AutoTDP is one of Steam Deck’s best features, and it’s high time we got a similar feature on Windows gaming handhelds. Instead of having to find the right power profile or tweak the manual power profile on the ROG Ally, on Steam Deck you simply launch the game and let the system decide how much power the device will use to reach the desired frame rate.

Now, I don’t know if Microsoft has to update Windows 11 to allow manufacturers to implement AutoTDP—it looks like this isn’t a requirement since Lunar Lake offers some form of AutoTDP—or whether hardware manufacturers can implement the feature on their own, but AutoTDP has to land on Windows gaming handhelds sooner rather than later, and the Z2 Extreme would be a perfect AMD platform for the feature to debut on.

6 At Least 30% Higher Gaming Performance Than the Z1E

Achieving 30% higher gaming performance in a single generational upgrade isn’t as easy as it sounds, but for the Z2 Extreme to remain relevant longer than a year or so, a gaming performance improvement of at least 30% is a must.


Personally, I’d like to see a gaming performance bump of about 40% or higher, but this is highly unlikely, especially for an integrated GPU. I’d also like to see a major improvement in ray tracing performance, one of the reasons I’m rooting for an RDNA 4 iGPU at the heart of the Z2 Extreme.

A GPU and a benchmark chart in the background.
Lucas Gouveia / How-To Geek

RDNA 4 should also bring a massive ray tracing performance upgrade, as seen on the PlayStation 5 Pro. Considering that you can’t disable certain ray tracing effects in some recent AAA games such as Avatar: Frontiers of Pandora and Star Wars Outlaws and that we’ll get more and more games with mandatory ray tracing effects in the future, highly improved ray tracing capabilities of the Z2 Extreme iGPU would make the next generation of PC gaming handhelds finally capable of delivering playable performance with ray tracing enabled.

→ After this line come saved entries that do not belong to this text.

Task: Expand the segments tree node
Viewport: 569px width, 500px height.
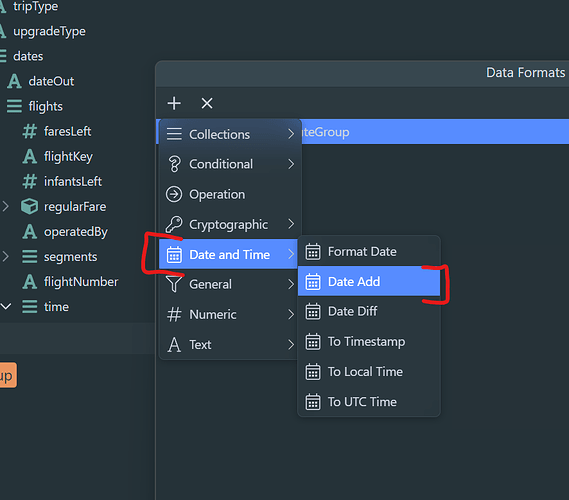Action: pyautogui.click(x=5, y=257)
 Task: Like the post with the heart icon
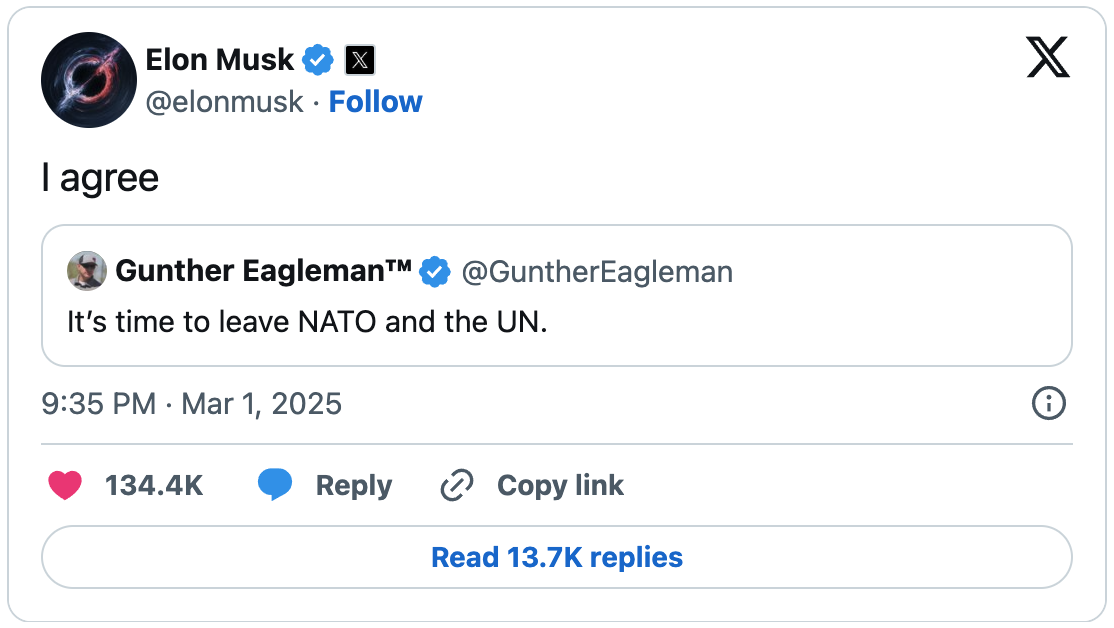click(64, 486)
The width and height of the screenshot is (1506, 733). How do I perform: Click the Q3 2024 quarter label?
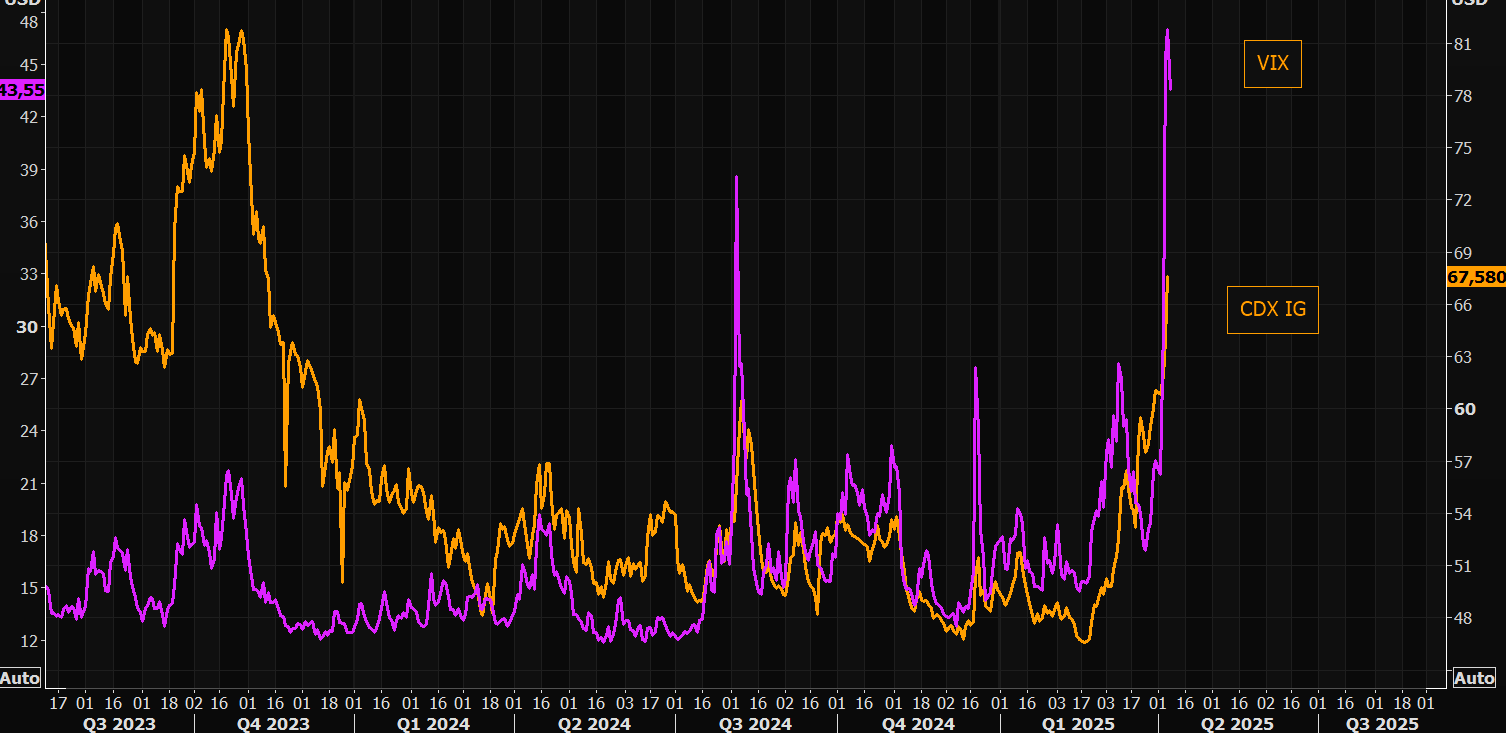point(755,723)
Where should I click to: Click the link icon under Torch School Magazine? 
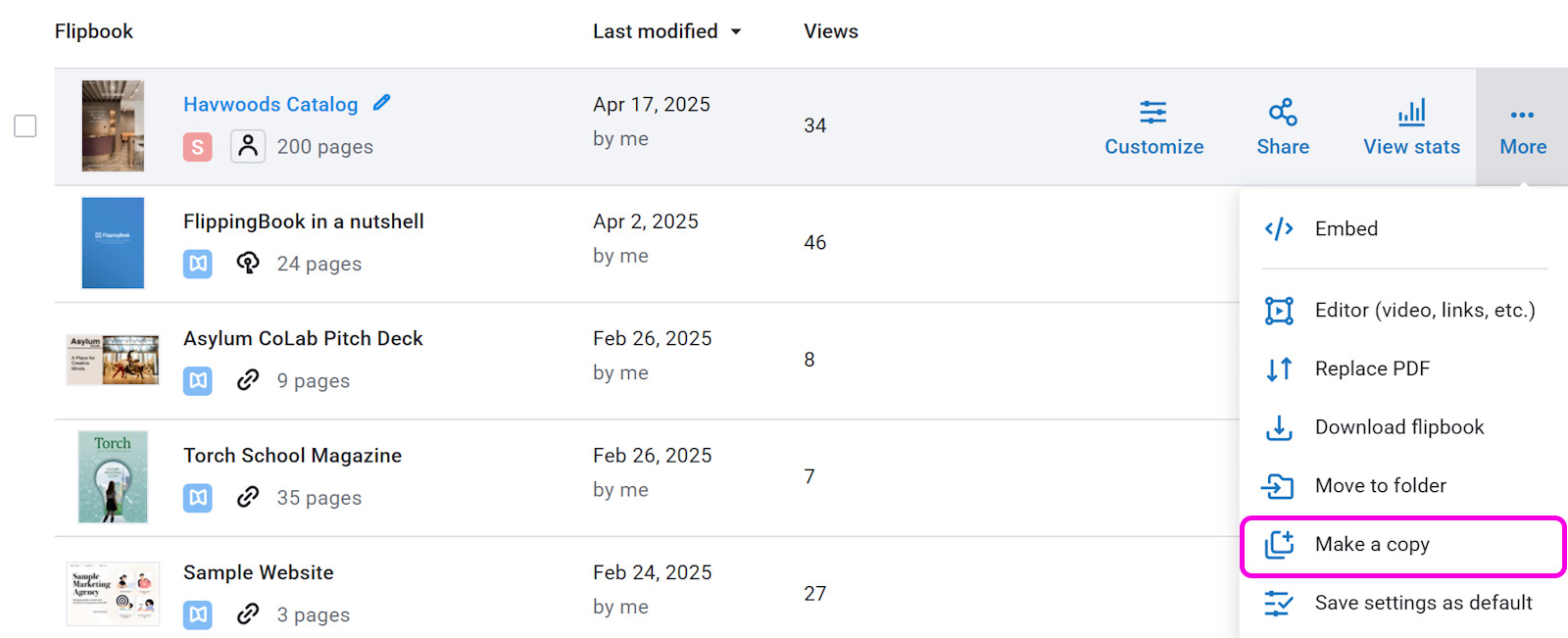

I have high hopes for the Z2 Extreme, and I hope AMD doesn’t plan to just slap the Z2 Extreme label on an existing Ryzen 300 AI CPU and call it a day like they did with the Z1 Extreme. PC gaming handhelds have become quite popular in the last couple of years, and it’s nigh time we got Windows handheld gaming hardware specifically designed for handhelds, rather than just a rebranding of a laptop CPU.